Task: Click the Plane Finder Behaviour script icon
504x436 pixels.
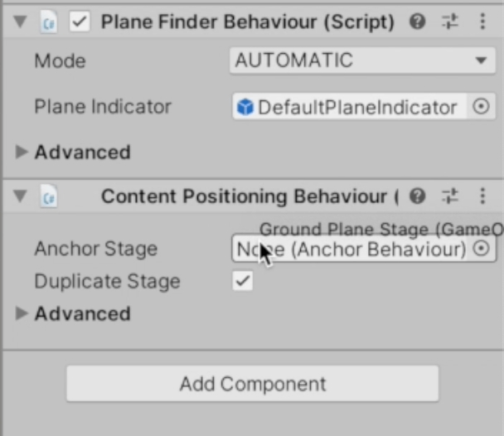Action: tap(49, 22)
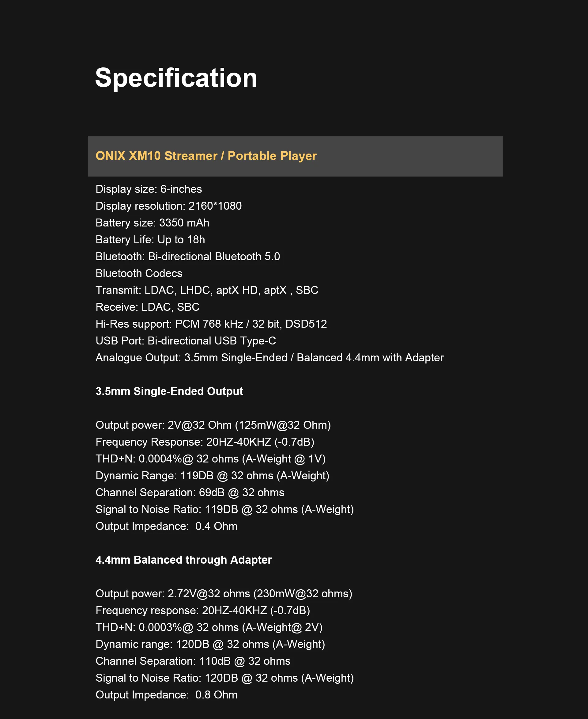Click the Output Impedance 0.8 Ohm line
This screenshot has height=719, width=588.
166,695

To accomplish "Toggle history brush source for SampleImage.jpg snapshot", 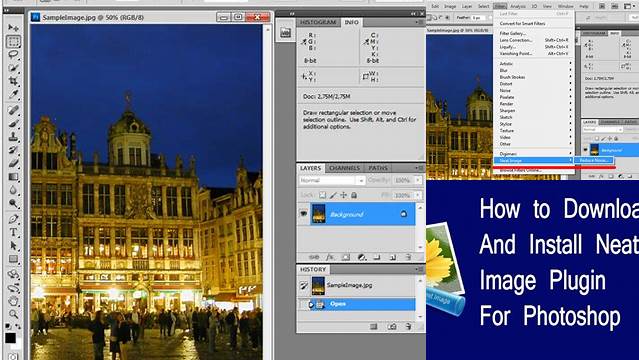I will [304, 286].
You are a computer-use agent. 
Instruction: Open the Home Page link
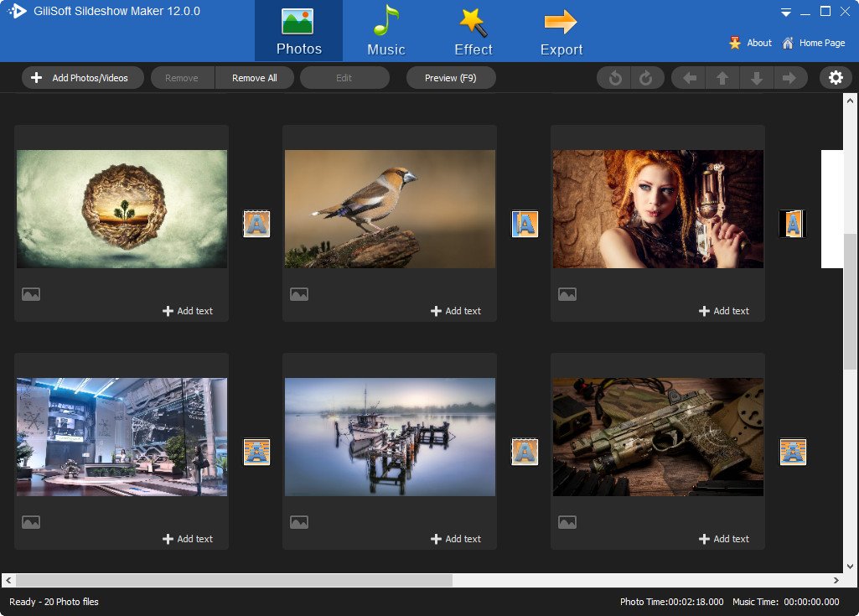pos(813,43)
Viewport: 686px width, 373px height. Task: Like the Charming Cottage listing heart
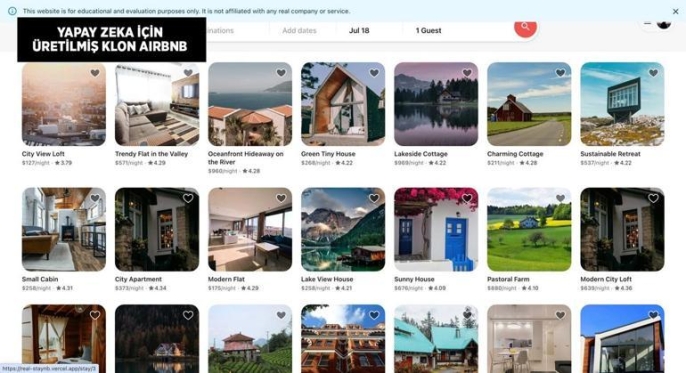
====
Take the line containing "Instruction: Open the Home Page link" and all lines after it to the end of the data above, and reproduce them exactly, leaving out pictures. Nothing else belongs in the copy.

SOLUTION FOR THIS PROBLEM
Instruction: Open the Home Page link
pos(813,43)
Viewport: 686px width, 373px height. Task: Like the Charming Cottage listing heart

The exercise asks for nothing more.